Pixel coordinate grounding data:
Content starts

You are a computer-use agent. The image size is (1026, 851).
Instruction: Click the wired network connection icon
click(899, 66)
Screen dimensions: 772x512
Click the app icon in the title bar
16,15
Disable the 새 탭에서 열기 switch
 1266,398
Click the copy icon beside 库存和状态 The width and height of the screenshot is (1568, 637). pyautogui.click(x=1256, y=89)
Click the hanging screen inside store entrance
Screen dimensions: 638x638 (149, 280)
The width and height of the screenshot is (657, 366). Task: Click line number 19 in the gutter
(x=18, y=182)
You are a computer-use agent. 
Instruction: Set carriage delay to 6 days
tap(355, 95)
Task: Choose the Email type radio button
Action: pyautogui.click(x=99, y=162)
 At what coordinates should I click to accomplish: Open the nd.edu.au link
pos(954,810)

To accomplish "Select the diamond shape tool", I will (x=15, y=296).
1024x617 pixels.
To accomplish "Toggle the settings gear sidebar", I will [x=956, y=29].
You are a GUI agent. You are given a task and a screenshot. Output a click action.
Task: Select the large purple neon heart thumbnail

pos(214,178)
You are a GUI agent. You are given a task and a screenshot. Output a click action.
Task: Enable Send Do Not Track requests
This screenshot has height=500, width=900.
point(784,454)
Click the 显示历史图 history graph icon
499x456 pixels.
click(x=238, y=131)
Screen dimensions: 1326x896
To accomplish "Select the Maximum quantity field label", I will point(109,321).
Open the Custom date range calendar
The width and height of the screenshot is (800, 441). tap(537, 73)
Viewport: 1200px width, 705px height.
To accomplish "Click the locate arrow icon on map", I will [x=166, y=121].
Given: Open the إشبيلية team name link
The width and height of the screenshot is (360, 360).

Content ends

**Assignment:**
Only lines holding the word "computer" belong in the answer; copy all of them from the records.

**Answer box:**
You are a computer-use agent. The image size is (1026, 851).
You are a computer-use agent. 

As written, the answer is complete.